Hugh,
Our primary heat for our home is wood. When I bought our home in 2011, I replaced a used wood stove with a brand new Blaze King model called the King. The company offers the Princess, the Queen, and the King. All three can be regular or catalytic type. Ours is the catalytic version.
We will start burning wood in September and burn through mid-April, and we have done this since we installed the stove. We burn only birch wood that has been split and stacked for a minimum of two years aged. I buy a load of logs that will have 66 logs in the load. The wood supplier guarantees a minimum of five cords in each load; I’ve never had less than six cords. The cost is $880 per load, and we could go and cut it ourselves if we wanted. I’ve seen home heating oil sell up here for as high as $6.60/gallon and as low as $2.45/gallon. We loose power every winter for at least two weeks and one year for three weeks at a time.
The catalyst has held up now with no signs of failure, though I do keep a spare, and it cost $200 when I bought it. Our model came with a glass front, which was a waste of money. It hasn’t broken, but the manner that the stove operates causes creosote to form in the fire box. This then ignites and burns inside the fire box. The gases given off by the burning creosote ignite and burn inside the catalyst; as a result the glass is perpetually black.
I clean the chimney cap once a year at the end of the burning season; there has never been creosote in the pipe from one inch below the cap location. When the stove is fully lit and burning hot there is no smoke, and it is common to see brown ice sickles form from the humidity flowing down the side of the pipe when it is 40 to 60 degrees below zero. At 70 or more degrees below zero, there are no ice sickles present, as most of the humidity has evaporated out of the air.
I do have a metal piece that sits atop the stove, and my wife keeps a pot of stew on it occasionally so we can cook or heat water on the stove if needed. I have a heat-driven fan that circulates the hot air and is silent; it works absolutely great for the house. If the power goes out, so what. We have heat, can cook, the Aladdin lamps are great for light, and the Coleman stoves we have bought over the years work fine for cooking. This stove, all totaled up, cost $4500, including all new pipe and professional installation, but it has saved us thousands of dollars in oil costs. This year oil dropped to $2.45/gallon so I filled the 500-gallon house tank and the 300-gallon tank I keep for other use, since it was so cheap.
Since this stove is so efficient, we burn on average 4 1/2 to 5 1/2 cords a year depending on how cold it gets. The last three years, we have seen very warm temps averaging only 35 below zero at the lowest; this winter has seen on average 45 below with a three-day period a few weeks ago at 74 below zero. So far the power hasn’t gone out. I use a Honda E2000i generator for back up power since our needs are so few.

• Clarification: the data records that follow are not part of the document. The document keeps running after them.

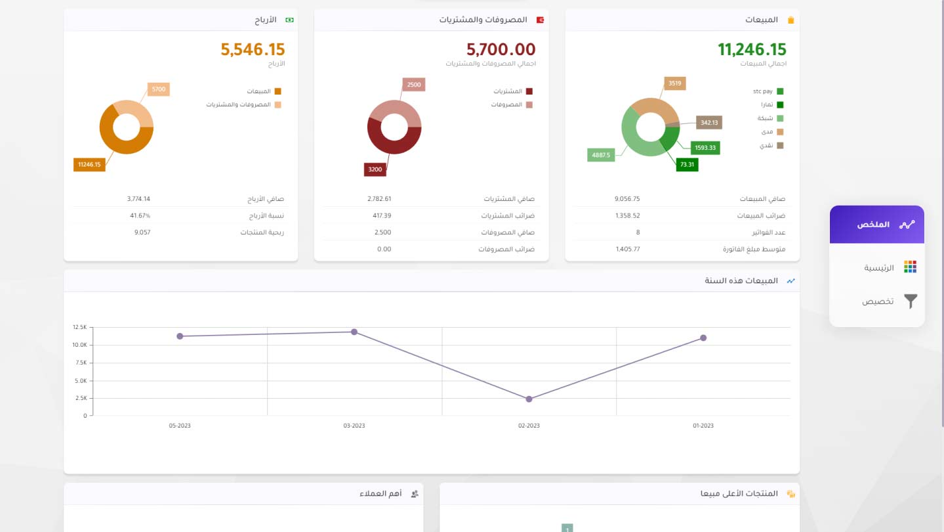Click the funnel filter icon for تخصيص
Viewport: 944px width, 532px height.
point(910,301)
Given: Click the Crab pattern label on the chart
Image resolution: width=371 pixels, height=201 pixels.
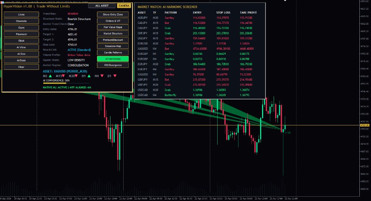Looking at the screenshot, I should pyautogui.click(x=288, y=133).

This is my first Blaze King. I talked to a lot of folks who lived here for many years and followed their advice for purchasing our stove. I have burned wood for over 30 years, and this is by far the best stove I’ve ever owned. We load it up usually around 9 PM before bed time, and it will burn almost to 11 AM the next day. The ash is a very fine dust and needs to be cleaned out only once a week, and this is a very easy in and out process. The wood is front load only, and I use 20″ length pieces of well-aged wood only. We never burn anything but well-dried wood in this stove, as it is our primary heat source.
We do not keep a water pot on the stove because the humidity will get into the crawl space in the roof, freeze, and collapse the ceiling; this is a very common problem in the arctic regions. The Blaze King company has contacted us in the past for advice on how to improve their product, but we cannot think of any way to do so. I did tell them the glass door option and gold trim is useless, except for sales, and that the electric fan option, which bolts onto the back of the stove, is equally as well useless since the heat driven fan we bought that sits on top of the stove is less expensive ($125.00 opposed to the $300.00 cost of the electric fan) and is silent in operation, even when the power is out.
In your areas “outside” USA, the Queen or Princess would be a good choice at less money and smaller size; however, when it hits 70 or more below, more heat is good. – M.H.